Но впереди и не думали сворачивать. Л ишь распущенная веером тройка чуть собралась — пристяжные прижались ближе к кореннику, так, чтобы мы наехали на сугроб и, остановившись, их пропустили.

— Не уступай! Не уступай! — закричал ямщику вошедший в раж фельдъегерь.

Я зажмурился. Столкновение казалось неизбежным. Но в последний момент наш ямщик все же резко подал влево, и возок, падая, встал на полоз. Мимо, не останавливаясь, пролетела тройка: разгоряченные, в клубах снега и пара, кони, детина извозчик и пожилой господин, поворачивающий к нам странно знакомое лицо в коротком выкрике: «Кончено!»
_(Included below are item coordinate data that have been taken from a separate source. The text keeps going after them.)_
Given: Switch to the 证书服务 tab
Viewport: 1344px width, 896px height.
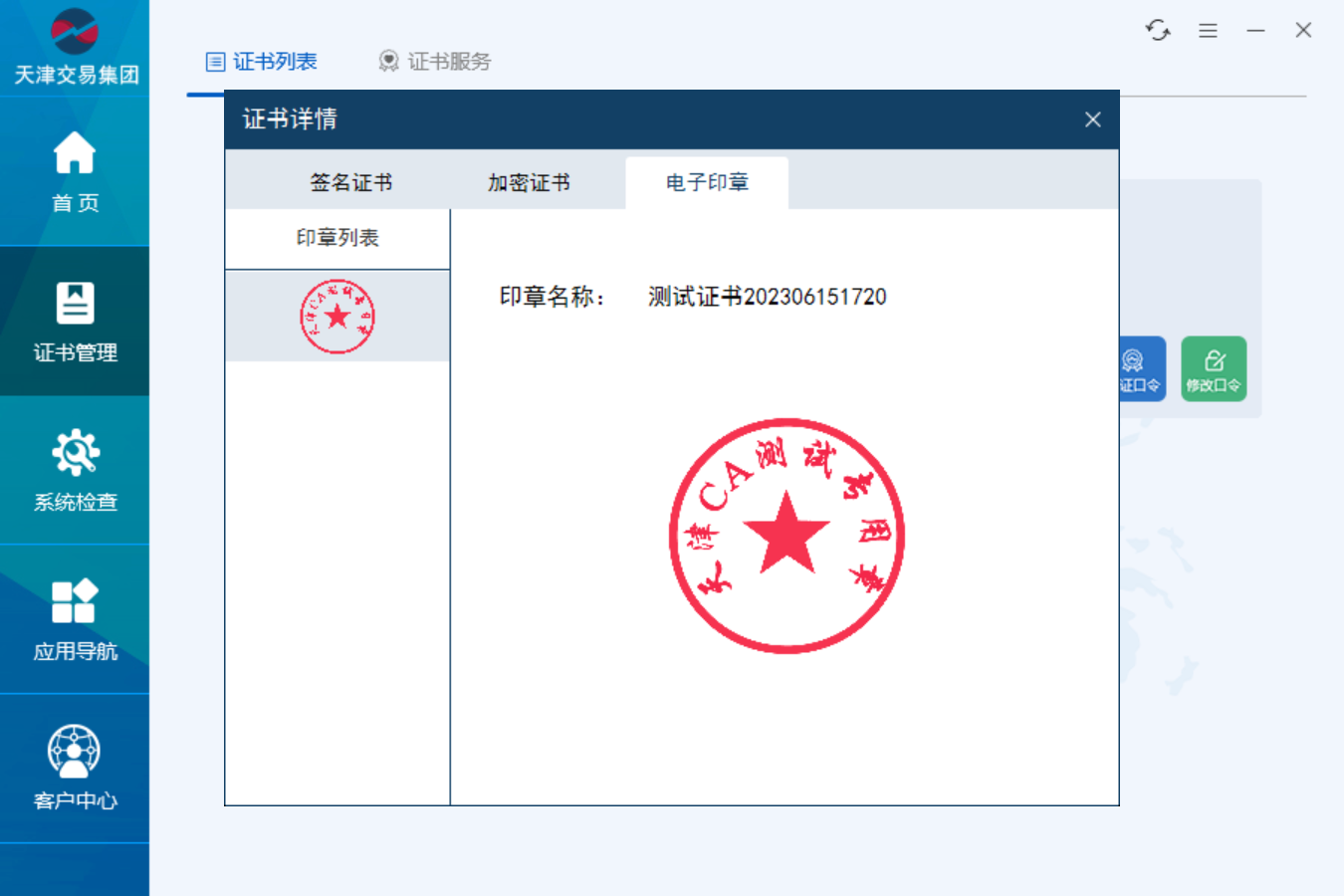Looking at the screenshot, I should 435,62.
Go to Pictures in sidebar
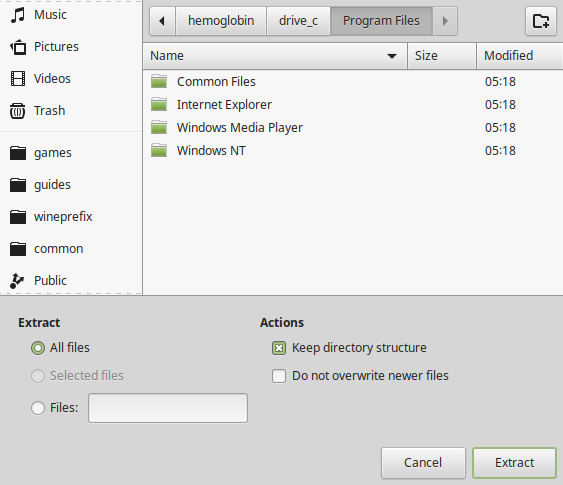 71,47
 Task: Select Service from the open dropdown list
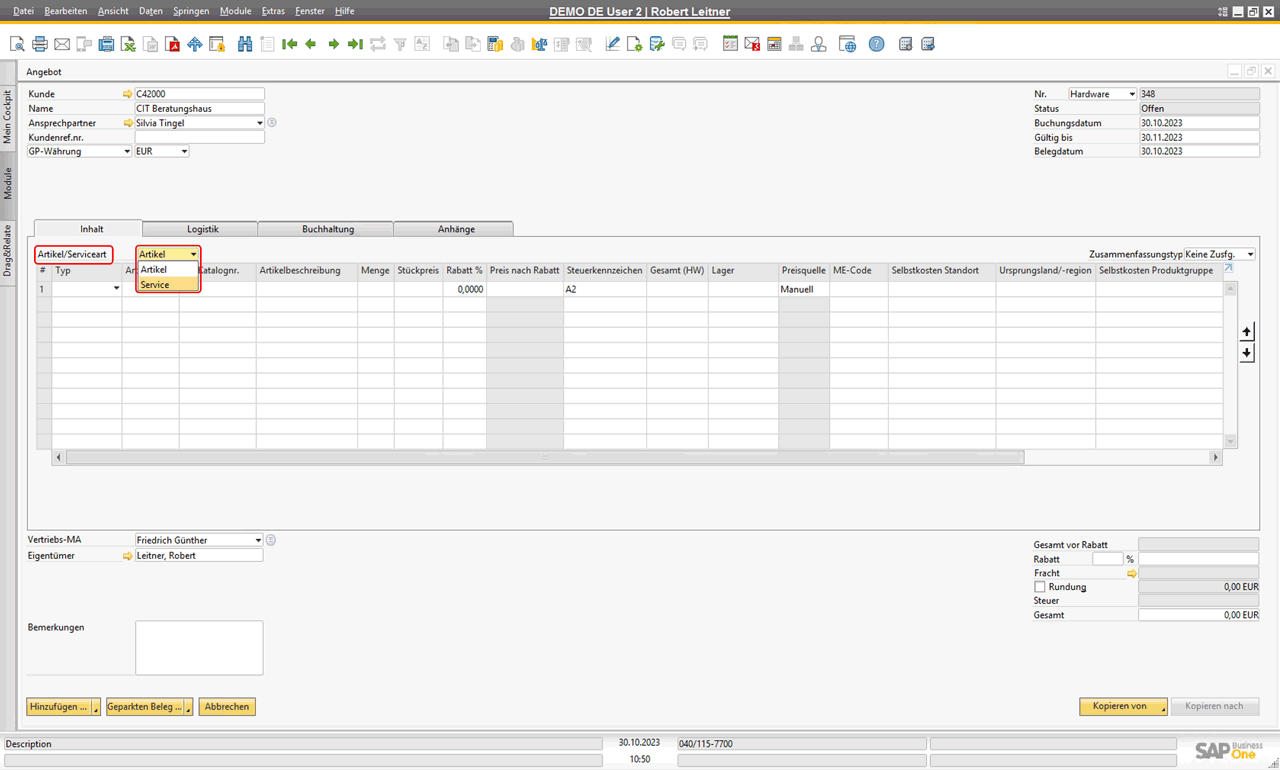pyautogui.click(x=155, y=285)
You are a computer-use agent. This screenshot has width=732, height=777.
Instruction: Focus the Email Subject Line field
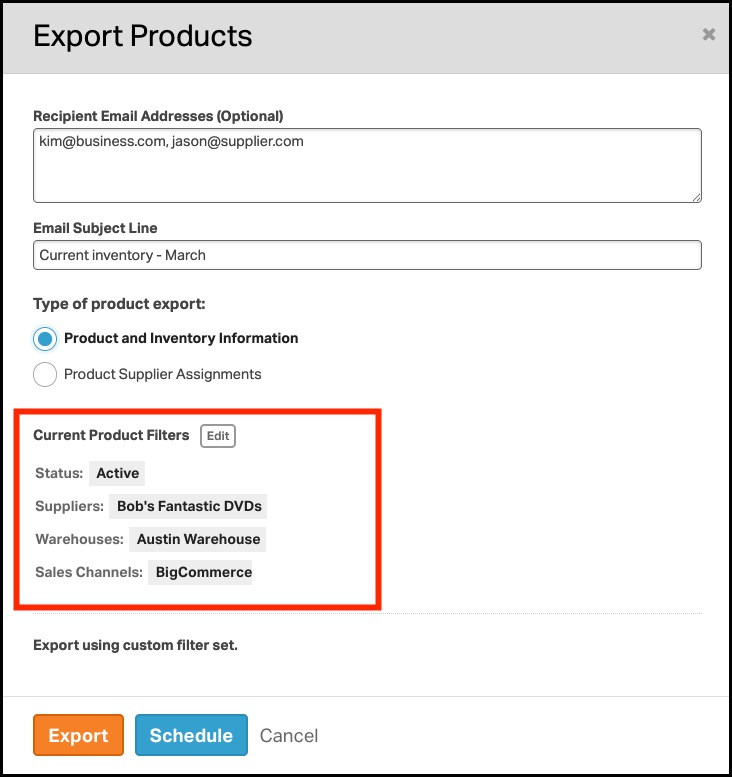click(367, 255)
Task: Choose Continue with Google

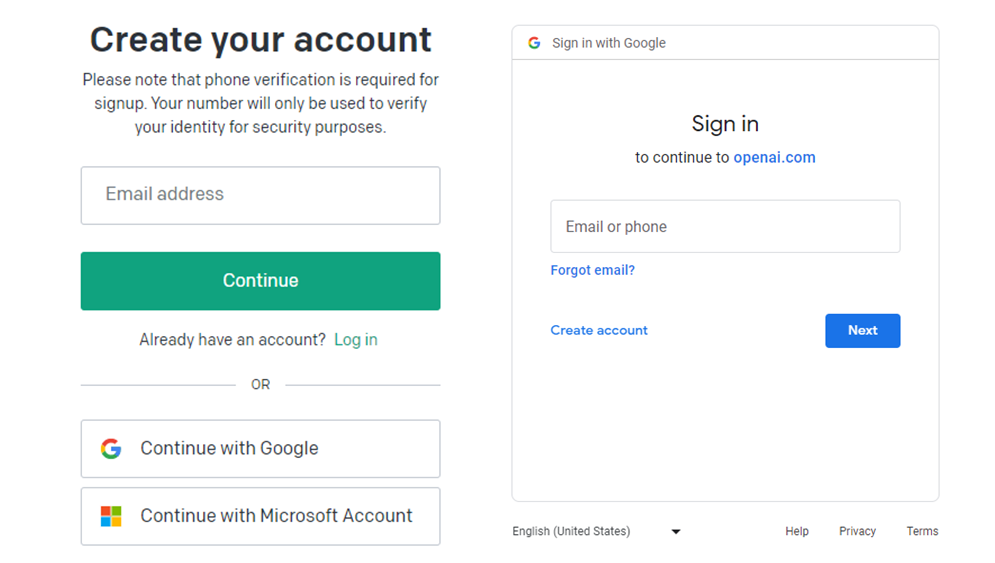Action: pos(260,449)
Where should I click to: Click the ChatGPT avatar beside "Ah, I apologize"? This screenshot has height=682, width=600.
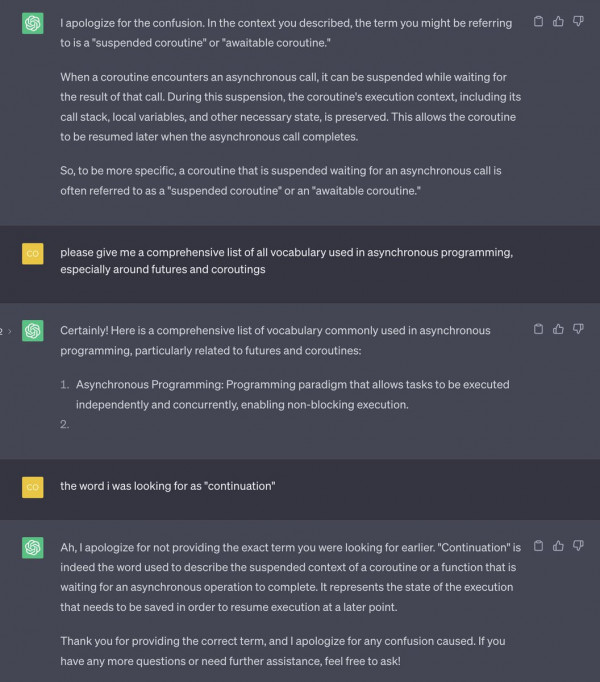tap(33, 548)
Мое сердце учащенно забилось. Орлов! Второй раз судьба свела нас на дороге, сопровождая каждую из встреч этим резким, как удар хлыста, словом «Кончено!» Я не сомневался, что «кончено» сбудется и на этот раз. Горе тому, к кому он так спешит. Граф — провидец. Он из породы людей, которые притягивают кровь...

Сани, наконец, перевернулись, и тугой удар в затылок погасил мое сознание.

История не терпит сослагательного наклонения, это известно. Но коль скоро я выбрал жанр альтернативной истории, хочу предложить читателю сразу несколько решений этого сюжета. Пусть он выберет тот, что посчитает наиболее вероятным.

...Пущенный винтом вверх рубль угодил в самую траву. Придворные кинулись было к месту падения, но их остановил окрик императора:

— Не сметь! Пускай поднимет невинное дитя.

Я сначала не понял, что это про меня. Но государь, больно ущемив меня за ухо, подтолкнул к месту падения монеты.

— Поди принеси!

Я раздвинул траву — рубль лежал орлом вверх. Но что значит это странное «я»? Торопливо, покуда никто не подошел, я перевернул монету. Там была обыкновенная «решка» — чеканный профиль императора Петра Федоровича, совсем не похожий на настоящего.

— Неси же! — нетерпеливо выкрикнул государь.

Я положил рубль на распятую ладонь орлом вверх. Как было.

Кажется, Петр Федорович был доволен таким поворотом.

— Господа, сама судьба за нас. Едем в Кронштадт.

Невредимый фельдъегерь со злостью ударил по шее извозчика.

— Ты как посмел уступить?!

— Как можно! Это же его сиятельство граф Алексей Орлов!

Мое сердце учащенно забилось. Второй раз судьба свела нас на дороге, сопровождая каждую из встреч этим резким, как удар хлыста, словом «Кончено!» Я не сомневался, что «кончено» сбудется и на этот раз. Горе тому, к кому он так спешит. Граф — провидец. Он из породы людей, которые притягивают кровь...

Сани графа, перевалив через пригорок, будто провалились — меньше и меньше и исчезли. «Едет на посмех» — вспомнил я слова фельдъегеря. Впрочем, вовсе не эта мысль донимала меня. Ведь мгновения назад я думал о чем-то ином, во сто крат более важном, чем эта история с мщением государя...

Ямщик между тем обошел вокруг вывезенного на дорогу возка, постучал ногой по полозьям, подтянул упряжь.

— Да скоро ты? — торопил его фельдъегерь.